Where flat-fee billing still wins
Percentage-of-collections billing is not universally superior. Flat-fee or subscription models make economic sense in specific situations:
- High-volume, predictable practices. A practice collecting $80,000–$100,000 per month with a stable payer mix and minimal denial complexity will pay less under a $200/month flat-fee arrangement than under a 4% collections model (which would run ~$3,200–$4,000/month).
- In-house billing staff. Practices that employ a dedicated biller may need only software and clearinghouse access, not full-service RCM. SimplePractice's $79 Essential plan with per-claim fees may be sufficient.
- Self-pay-heavy practices. If most of your revenue is out-of-pocket (cash-pay therapy, concierge medicine), insurance collections may be a small slice of total revenue. A percentage-of-insurance-collections model benefits you less in that scenario.
The break-even point between models depends on monthly claim volume, average claim value, and denial rate. Running the math on your own numbers before choosing a model is the most reliable path to the right answer.
Credentialing, contracts, and the billing pipeline
Medical billing does not begin at claim submission. It begins when a provider is credentialed and paneled with each payer whose patients they plan to see. A billing system that handles claims but not the upstream credentialing pipeline leaves the provider managing two separate workflows.
Gale tracks licensing, credentialing, and panel status end-to-end—including expiration alerts, re-attestation reminders, and payer-specific enrollment status. This is tracking and documentation support, not auto-attestation: the provider signs every attestation and credential renewal. Gale does not attest on a provider's behalf.
This matters for billing because a credentialing gap is often the root cause of a billing denial. Claims submitted before a panel enrollment is active—or after a credential lapses—are denied at the payer level and require resubmission from scratch after the credentialing issue resolves. Keeping credentialing and billing in the same system surfaces those conflicts before claims are submitted.
Common questions
What is percentage-of-collections medical billing?
Percentage-of-collections billing means a billing service charges you a share of the revenue it actually collects on your behalf—typically 4–10% of net payments received [1][2]. You pay nothing until a claim pays.
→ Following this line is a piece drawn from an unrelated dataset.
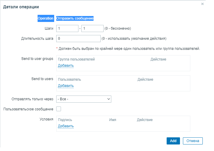Click Добавить under Send to user groups
Image resolution: width=214 pixels, height=151 pixels.
(x=66, y=66)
The model ties the vendor's earnings to yours, creating an incentive to work denied claims rather than abandon them.
How is Gale's billing model different from a standard percentage-of-collections service?
Standard percentage-of-collections billing takes a share of your gross collections—often 5–8% [3]. Gale's model charges the actual cost of processing the claim plus 15% of that billing cost—not 15% of your collections. The fee applies only to paid claims. There is no subscription fee, no setup charge, and Gale does not front or hold your funds: payments settle direct to your bank account via Stripe Connect.
Does Gale charge a monthly software fee?
No. The EHR, scheduling, AI documentation (Jefferson scribe), credentialing tracker, and claims workflow are all included at $0 per month. Gale earns only on the billing component, and only when claims pay.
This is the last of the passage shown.